DeepSpeed icon indicating copy to clipboard operation
DeepSpeed copied to clipboard

[feature request] unable to override `dist.init_process_group` timeout in under `zero.Init`

Open stas00 opened this issue 2 years ago • 4 comments

When zero.Init is used how can a user override the timeout dist init arg? as the dist is inited here:

https://github.com/microsoft/DeepSpeed/blob/41a9bde14c808a75452baaa2609681316fc6912b/deepspeed/runtime/zero/partition_parameters.py#L654-L655

Of course the user could do something like this before instantiating the model:

from datetime import timedelta
import torch
[...]
                if not torch.distributed.is_initialized():
                    torch.distributed.init_process_group(backend="nccl", timeout=timedelta(seconds=3*60*60)))

but I'm not sure this would even work with deepspeed now using its own comms module and the init calls is much more complex - how would they know to provide the right args?
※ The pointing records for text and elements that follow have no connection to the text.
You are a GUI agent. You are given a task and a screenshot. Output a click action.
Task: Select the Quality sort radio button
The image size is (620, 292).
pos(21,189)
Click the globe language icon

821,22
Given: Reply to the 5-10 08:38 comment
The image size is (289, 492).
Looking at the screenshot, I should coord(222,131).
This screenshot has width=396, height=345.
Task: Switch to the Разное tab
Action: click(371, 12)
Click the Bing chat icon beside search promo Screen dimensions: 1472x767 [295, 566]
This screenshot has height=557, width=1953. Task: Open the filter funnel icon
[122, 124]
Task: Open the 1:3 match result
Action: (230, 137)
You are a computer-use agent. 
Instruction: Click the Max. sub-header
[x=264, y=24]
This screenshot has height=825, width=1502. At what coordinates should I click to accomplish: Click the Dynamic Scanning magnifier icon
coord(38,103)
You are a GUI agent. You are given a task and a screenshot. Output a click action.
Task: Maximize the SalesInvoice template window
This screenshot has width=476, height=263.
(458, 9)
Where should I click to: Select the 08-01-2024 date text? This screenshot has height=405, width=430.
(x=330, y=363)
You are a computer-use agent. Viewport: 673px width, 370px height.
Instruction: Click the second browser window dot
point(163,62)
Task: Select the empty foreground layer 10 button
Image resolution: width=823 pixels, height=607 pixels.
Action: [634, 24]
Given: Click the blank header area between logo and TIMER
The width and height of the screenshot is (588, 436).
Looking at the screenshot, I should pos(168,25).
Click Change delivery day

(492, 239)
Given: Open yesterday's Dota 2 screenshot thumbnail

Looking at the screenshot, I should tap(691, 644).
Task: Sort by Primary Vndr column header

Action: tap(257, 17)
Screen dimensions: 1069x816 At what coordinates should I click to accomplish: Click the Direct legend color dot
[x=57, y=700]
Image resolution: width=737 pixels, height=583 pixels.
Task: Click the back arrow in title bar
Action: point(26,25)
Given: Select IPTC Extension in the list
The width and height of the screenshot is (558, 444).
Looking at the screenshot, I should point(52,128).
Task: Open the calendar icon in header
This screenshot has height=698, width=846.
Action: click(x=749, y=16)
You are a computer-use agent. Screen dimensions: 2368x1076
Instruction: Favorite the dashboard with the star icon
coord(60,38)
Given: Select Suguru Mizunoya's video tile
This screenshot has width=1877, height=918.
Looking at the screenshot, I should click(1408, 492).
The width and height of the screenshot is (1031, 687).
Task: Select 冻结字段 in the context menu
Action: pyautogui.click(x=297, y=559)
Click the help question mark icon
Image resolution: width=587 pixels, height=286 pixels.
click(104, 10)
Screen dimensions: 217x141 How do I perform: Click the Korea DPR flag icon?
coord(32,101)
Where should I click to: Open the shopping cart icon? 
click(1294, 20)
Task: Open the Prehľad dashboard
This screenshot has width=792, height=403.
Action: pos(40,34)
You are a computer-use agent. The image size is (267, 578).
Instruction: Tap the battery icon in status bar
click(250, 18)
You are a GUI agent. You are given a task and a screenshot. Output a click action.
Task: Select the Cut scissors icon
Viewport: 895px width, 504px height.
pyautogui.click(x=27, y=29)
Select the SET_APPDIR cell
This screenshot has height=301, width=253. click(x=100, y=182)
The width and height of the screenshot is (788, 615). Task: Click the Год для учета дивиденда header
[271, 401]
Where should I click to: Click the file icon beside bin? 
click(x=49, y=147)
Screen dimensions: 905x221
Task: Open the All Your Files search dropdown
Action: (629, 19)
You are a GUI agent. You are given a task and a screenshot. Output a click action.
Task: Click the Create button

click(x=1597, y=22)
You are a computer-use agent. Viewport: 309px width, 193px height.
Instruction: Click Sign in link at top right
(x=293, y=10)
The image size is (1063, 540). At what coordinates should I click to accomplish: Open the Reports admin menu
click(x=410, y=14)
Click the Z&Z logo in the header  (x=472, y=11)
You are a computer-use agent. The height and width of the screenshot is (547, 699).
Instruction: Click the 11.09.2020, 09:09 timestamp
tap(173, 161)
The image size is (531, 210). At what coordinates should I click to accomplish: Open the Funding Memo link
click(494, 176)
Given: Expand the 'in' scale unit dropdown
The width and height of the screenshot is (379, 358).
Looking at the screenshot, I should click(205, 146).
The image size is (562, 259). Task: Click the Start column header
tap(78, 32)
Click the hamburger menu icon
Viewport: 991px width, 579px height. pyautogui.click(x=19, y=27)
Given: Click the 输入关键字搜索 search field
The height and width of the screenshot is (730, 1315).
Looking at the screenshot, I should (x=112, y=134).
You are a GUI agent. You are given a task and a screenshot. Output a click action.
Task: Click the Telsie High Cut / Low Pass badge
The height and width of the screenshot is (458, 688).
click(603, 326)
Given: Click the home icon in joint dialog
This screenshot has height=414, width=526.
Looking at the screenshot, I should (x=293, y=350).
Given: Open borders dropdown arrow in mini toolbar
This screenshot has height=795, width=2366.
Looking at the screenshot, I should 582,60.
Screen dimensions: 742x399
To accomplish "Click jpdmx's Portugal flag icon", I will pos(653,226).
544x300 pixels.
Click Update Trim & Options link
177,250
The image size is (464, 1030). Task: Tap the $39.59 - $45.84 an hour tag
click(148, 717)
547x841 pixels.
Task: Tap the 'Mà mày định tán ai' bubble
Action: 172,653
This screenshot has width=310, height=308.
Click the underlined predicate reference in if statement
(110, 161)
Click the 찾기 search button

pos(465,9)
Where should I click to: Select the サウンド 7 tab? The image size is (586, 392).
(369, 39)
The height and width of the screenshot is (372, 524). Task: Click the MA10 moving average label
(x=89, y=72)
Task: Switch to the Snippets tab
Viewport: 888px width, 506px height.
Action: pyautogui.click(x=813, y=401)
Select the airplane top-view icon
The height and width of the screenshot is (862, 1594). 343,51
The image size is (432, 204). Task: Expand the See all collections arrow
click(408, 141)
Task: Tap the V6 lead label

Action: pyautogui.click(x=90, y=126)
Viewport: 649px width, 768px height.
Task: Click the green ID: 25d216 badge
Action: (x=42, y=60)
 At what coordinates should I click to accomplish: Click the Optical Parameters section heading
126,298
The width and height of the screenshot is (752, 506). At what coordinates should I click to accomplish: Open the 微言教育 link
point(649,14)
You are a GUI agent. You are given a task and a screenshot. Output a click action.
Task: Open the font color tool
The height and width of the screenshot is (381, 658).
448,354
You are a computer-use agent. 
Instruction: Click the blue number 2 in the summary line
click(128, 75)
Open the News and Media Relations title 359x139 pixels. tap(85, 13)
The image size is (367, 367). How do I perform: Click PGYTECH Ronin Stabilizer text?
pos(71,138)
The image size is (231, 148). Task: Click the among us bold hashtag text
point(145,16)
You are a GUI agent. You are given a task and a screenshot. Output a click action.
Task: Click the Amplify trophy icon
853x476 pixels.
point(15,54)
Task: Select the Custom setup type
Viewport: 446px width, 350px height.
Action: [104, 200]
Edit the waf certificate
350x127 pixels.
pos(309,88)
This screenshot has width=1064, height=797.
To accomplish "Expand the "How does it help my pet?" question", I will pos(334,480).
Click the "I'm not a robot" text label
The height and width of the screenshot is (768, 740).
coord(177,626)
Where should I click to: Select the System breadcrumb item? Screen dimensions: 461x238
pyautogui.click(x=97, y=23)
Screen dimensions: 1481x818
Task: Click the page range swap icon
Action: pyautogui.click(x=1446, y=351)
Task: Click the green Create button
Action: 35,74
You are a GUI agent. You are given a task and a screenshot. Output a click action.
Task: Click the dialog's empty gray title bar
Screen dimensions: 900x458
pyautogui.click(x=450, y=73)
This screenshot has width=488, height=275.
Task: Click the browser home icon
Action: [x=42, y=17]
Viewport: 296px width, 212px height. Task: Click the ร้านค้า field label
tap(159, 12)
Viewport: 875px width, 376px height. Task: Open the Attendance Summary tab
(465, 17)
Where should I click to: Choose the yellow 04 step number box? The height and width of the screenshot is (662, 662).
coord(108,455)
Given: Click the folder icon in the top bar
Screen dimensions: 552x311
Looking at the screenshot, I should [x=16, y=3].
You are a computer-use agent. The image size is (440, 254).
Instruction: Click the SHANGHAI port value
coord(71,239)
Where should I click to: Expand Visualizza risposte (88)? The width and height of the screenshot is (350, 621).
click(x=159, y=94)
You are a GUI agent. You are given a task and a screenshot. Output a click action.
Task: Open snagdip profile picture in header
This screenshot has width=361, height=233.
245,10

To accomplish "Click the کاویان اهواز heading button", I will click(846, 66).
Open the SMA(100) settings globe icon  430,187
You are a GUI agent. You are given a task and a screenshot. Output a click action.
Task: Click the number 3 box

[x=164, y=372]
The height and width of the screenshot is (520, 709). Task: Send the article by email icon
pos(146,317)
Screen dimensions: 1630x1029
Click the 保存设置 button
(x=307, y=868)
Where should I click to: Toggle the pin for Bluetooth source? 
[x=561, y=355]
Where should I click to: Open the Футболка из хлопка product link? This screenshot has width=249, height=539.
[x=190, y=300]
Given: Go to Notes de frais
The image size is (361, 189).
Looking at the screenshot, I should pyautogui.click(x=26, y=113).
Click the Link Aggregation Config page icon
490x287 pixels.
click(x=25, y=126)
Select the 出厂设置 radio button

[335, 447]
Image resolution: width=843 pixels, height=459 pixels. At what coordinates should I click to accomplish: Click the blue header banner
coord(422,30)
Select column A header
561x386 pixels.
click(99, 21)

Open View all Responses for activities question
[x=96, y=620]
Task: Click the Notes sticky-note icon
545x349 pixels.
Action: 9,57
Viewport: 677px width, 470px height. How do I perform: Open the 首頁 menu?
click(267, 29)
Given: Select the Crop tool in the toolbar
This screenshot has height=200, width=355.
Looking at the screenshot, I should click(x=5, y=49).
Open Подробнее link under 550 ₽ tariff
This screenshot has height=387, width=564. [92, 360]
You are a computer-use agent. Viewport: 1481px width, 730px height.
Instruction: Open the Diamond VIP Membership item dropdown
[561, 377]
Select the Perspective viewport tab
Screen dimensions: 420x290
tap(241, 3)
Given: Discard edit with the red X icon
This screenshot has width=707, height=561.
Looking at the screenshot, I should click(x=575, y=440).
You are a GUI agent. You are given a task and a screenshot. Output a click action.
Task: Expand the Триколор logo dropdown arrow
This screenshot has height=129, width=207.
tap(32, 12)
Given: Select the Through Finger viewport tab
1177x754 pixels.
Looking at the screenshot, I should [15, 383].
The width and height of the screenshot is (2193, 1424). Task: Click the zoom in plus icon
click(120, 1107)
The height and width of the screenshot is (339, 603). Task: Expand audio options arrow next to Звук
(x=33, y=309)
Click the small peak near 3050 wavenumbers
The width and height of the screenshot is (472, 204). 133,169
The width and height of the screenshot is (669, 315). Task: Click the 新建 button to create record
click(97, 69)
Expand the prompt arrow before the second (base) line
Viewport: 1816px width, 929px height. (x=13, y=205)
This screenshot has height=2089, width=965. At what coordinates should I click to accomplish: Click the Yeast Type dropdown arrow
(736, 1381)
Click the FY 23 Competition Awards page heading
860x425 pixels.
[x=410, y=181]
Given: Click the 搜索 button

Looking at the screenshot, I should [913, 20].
https://github.com/microsoft/DeepSpeed/blob/41a9bde14c808a75452baaa2609681316fc6912b/deepspeed/comm/comm.py#L376-L383

but perhaps the other alternative is to give users an API to override the default default_pg_timeout, so then they could just do:

form deepspeed import something
something.set_default_pg_timeout(3*60*60)
model = AutoModel.from_pretrained(...) # which internally calls `zero.Init` in transformers

for context: we are dealing with a silent crash in GPU followed by a timeout, so in order to be able to catch this event in action we were trying to extend the timeout to something much longer and run into this issue. Going to try the workaround I proposed at the top of this post.

@tjruwase

stas00 avatar Mar 02 '23 18:03 stas00

Do you think a ds_config option would work here? zero.Init has access to the ds_config.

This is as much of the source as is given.